FY Earnings: $3.6 billion (+6%)

Comments: FY growth was driven by Actos sales of $4.0 billion (+18%) and Candesartan/Blopress sales of $2.2 billion (+8%). Lansoprazole sales were $1.5 billion (-1%). Leuprorelin sales were $1.3 billion (-3%). Operating income was $4.1 billion (-8%). R&D expenses were up 43% due to enhancement of R&D activities, in-licensing and alliance activities, including the termination of a license agreement with Amgen.

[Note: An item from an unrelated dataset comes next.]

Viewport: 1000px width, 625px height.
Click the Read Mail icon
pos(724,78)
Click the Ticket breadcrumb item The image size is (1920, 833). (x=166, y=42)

Takeda Global R&D Center and Affymax achieved positive 12-month data from their ongoing Phase II trial evaluating the safety and tolerability of Hematide, an investigational drug in development for the treatment of anemia associated with chronic kidney disease (CKD). Preliminary trial data showed that Hematide administered once every four weeks was well tolerated and maintained mean hemoglobin levels between 11 and 12 g/dL in patients with CKD, both pre-dialysis and hemodialysis, over a 12-month period.  
   
The companies also announced the results of two other Hematide studies. One assessed safety and tolerability of the compound in CKD, for patients already on hemodialysis, and the other studied Hematide in CKD patients with Pure Red Cell Aplasia (PRCA), a rare but serious condition in which the body produces antibodies to erythropoiesis stimulating agents (ESAs) and the patient’s endogenous erythropoietin. Patients who develop PRCA are usually transfusion-dependent. In this study, treatment of these patients with Hematide resulted in maintenance of hemoglobin levels within target in the absence of transfusions.
   
Dr. David Recker, senior vice president, Clinical Sciences at Takeda said, “The focus for Takeda and Affymax are the needs of patients, which is at the forefront of drug development. Together, we are working to bring this novel potential treatment option to patients with CKD-induced anemia and to the physicians who treat them.”